_REQUIRED ACTION_: Your task is to transcribe all the entries exactly, excluding pictures.

_Stored records_:
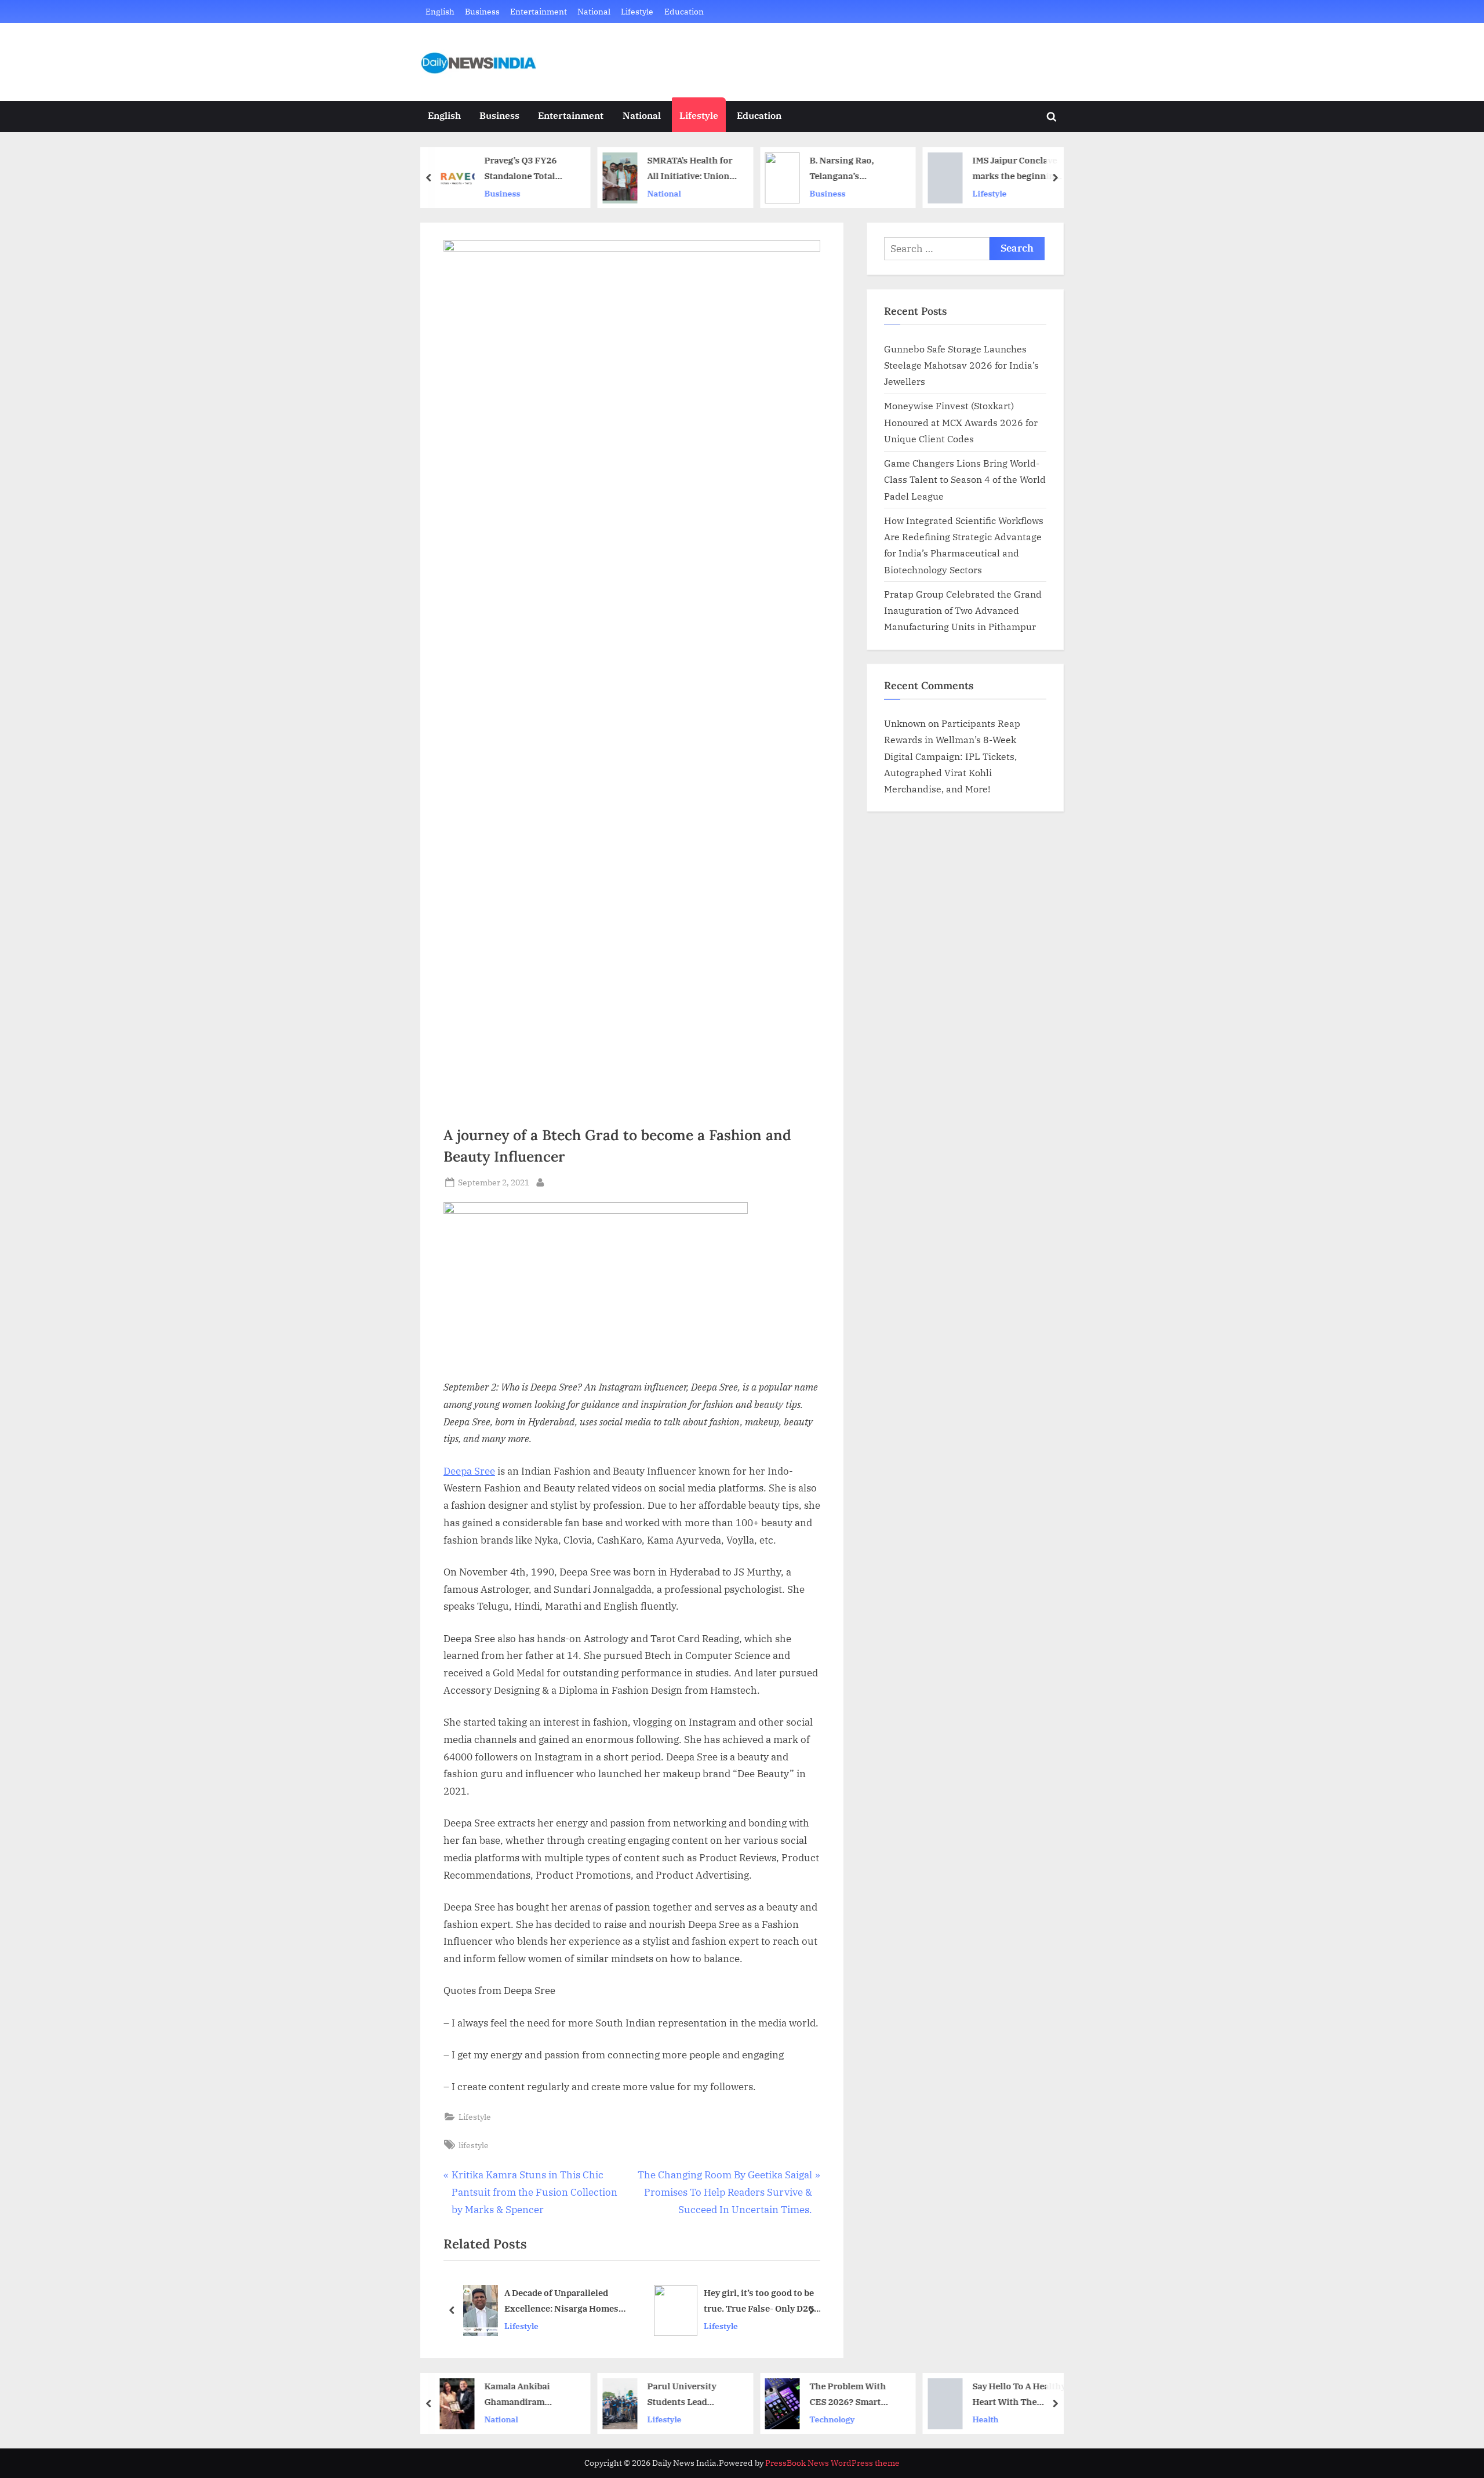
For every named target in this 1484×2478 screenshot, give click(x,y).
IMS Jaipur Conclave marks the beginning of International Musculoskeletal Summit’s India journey (1016, 169)
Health (985, 2418)
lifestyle (474, 2144)
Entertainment (538, 11)
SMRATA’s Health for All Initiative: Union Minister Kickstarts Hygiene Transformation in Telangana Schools (689, 169)
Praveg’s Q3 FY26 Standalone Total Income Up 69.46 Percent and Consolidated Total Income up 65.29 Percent (524, 169)
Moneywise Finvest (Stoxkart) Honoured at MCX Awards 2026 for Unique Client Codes (961, 422)
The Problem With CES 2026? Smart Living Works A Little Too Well (853, 2395)
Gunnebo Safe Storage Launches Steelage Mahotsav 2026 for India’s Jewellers (961, 365)
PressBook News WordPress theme (832, 2463)
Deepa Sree (469, 1471)
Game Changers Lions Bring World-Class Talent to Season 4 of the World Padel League (965, 479)
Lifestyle (637, 11)
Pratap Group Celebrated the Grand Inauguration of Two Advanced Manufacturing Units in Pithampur (963, 610)
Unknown (905, 723)
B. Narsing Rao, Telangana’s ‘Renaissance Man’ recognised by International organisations (849, 169)
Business (482, 11)
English (439, 11)
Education (684, 11)
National (593, 11)
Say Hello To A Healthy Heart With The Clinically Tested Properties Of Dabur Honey (1018, 2395)
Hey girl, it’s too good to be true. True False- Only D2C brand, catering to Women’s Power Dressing (761, 2302)
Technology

_ANSWER SECTION_:
For every named target in this 1484×2478 screenshot, give click(x,y).
IMS Jaipur Conclave marks the beginning of International Musculoskeletal Summit’s India journey (1016, 169)
Health (985, 2418)
lifestyle (474, 2144)
Entertainment (538, 11)
SMRATA’s Health for All Initiative: Union Minister Kickstarts Hygiene Transformation in Telangana Schools (689, 169)
Praveg’s Q3 FY26 Standalone Total Income Up 69.46 Percent and Consolidated Total Income up 65.29 Percent (524, 169)
Moneywise Finvest (Stoxkart) Honoured at MCX Awards 2026 for Unique Client Codes (961, 422)
The Problem With CES 2026? Smart Living Works A Little Too Well (853, 2395)
Gunnebo Safe Storage Launches Steelage Mahotsav 2026 for India’s Jewellers (961, 365)
PressBook News WordPress theme (832, 2463)
Deepa Sree (469, 1471)
Game Changers Lions Bring World-Class Talent to Season 4 of the World Padel League (965, 479)
Lifestyle (637, 11)
Pratap Group Celebrated the Grand Inauguration of Two Advanced Manufacturing Units in Pithampur (963, 610)
Unknown (905, 723)
B. Narsing Rao, Telangana’s ‘Renaissance Man’ recognised by International organisations (849, 169)
Business (482, 11)
English (439, 11)
Education (684, 11)
National (593, 11)
Say Hello To A Healthy Heart With The Clinically Tested Properties Of Dabur Honey (1018, 2395)
Hey girl, it’s too good to be true. True False- Only D2C brand, catering to Women’s Power Dressing (761, 2302)
Technology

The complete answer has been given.